Second example of use (laboratory test)

A health care professional in a hospital (inpatient or outpatient department) needs to decide whether a wound with clinical signs of infection requires antibiotic treatment or not. A swab is taken and send to the central laboratory. There the swab is rehydrated with an appropriate solution and tested for the presence of inflammatory mediators (for example IL-1 beta, calprotectin (S100A8/A9) and/or myeloperoxidase) and bacterial metabolites (for example acetoin, acetone, ammonia and/or nitrite). Different to current practice of culturing bacteria from swabs the presence of bacterial metabolites indicates bacterial metabolism and is independent of the cultivation time of the bacteria (allowing a quick test result) and bacterial viability on the swab, which might decay during transport to the laboratory.

Third example (detection of alkaline phosphatase)

A chromogenic substrate (e.g. 4-nitrophenylphosphate-2CHA) with a phosphorylated end is immobilized on the surface of the test strip. By applying the wound fluid (either by the direct absorption of the fluid on the wound or by applying the wound fluid extracted from the wound) to the labeled area of the test strip, the bacterial alkaline phosphatase enzyme (when present in the wound fluid) will cleave the phosphate end of the substrate and release a chromogenic product which leads to the formation of a color change visible with the naked eye. Fourth example (detection of coagulases)

Latex particles coated with fibrinogen are immobilized to the test strip to detect clumping factor of Staphylococcus aureus. By wetting the test strip with wound fluid, a rapid agglutination occurs and can be observed with the naked eye.

Fifth example (detection of coagulases)

After soaking the test strip with wound fluid, the nurse in charge adds a drop of a reagent containing latex particles coated with fibrinogen to the test strip labeled area and a rapid agglutination occurs through the interaction of fibrinogen and clumping factor. This agglutination is visible with the naked eye.

Sixth example (detection of nitrate reductase)

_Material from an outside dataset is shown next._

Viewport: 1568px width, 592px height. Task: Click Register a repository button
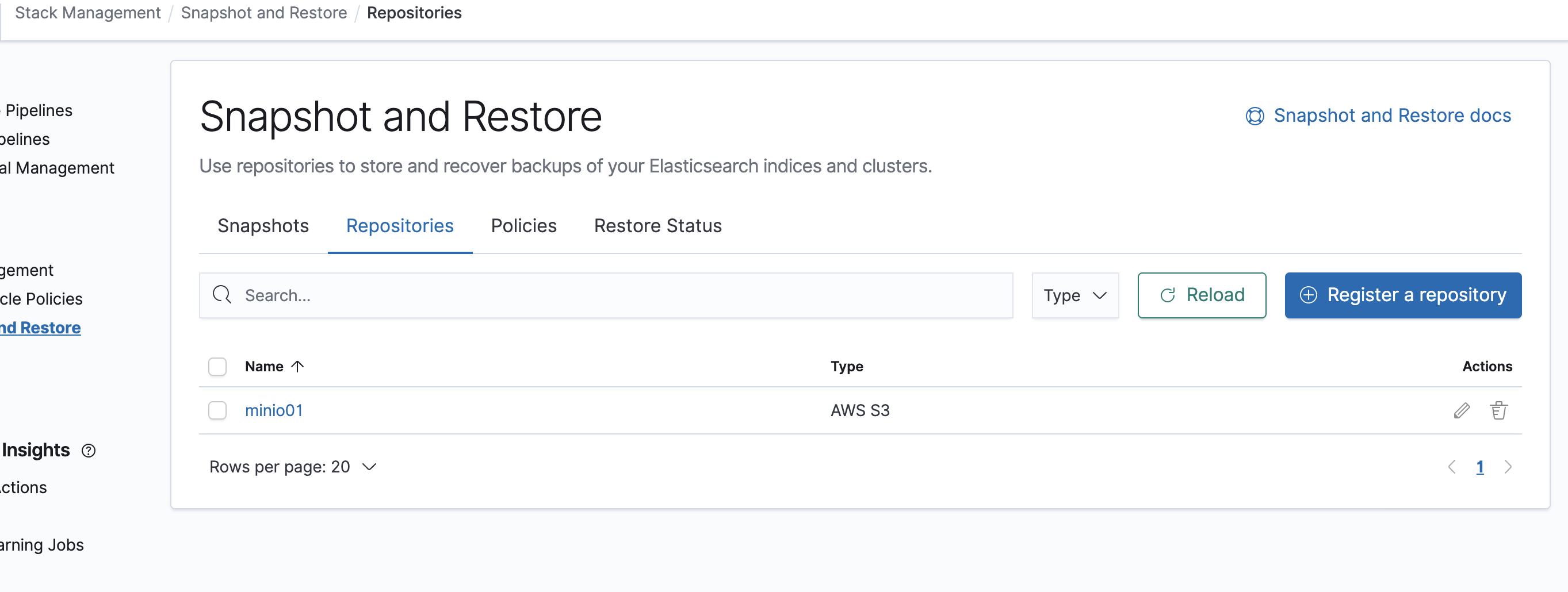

The nitrate reduction test determines the production of the enzyme nitrate reductase, which results in the reduction of nitrate (NOt) to nitrite (NO )· Nitrate is immobilized to the test strip on a specific area labeled for the detection of nitrate reductase. After soaking or adding the wound fluid to the test strip, the nurse in charge adds a drop of a reagent containing sulfanilic acid and alfa-naphthylamine to produce prontosil, a red precipitate, which formation is visible with the naked eye.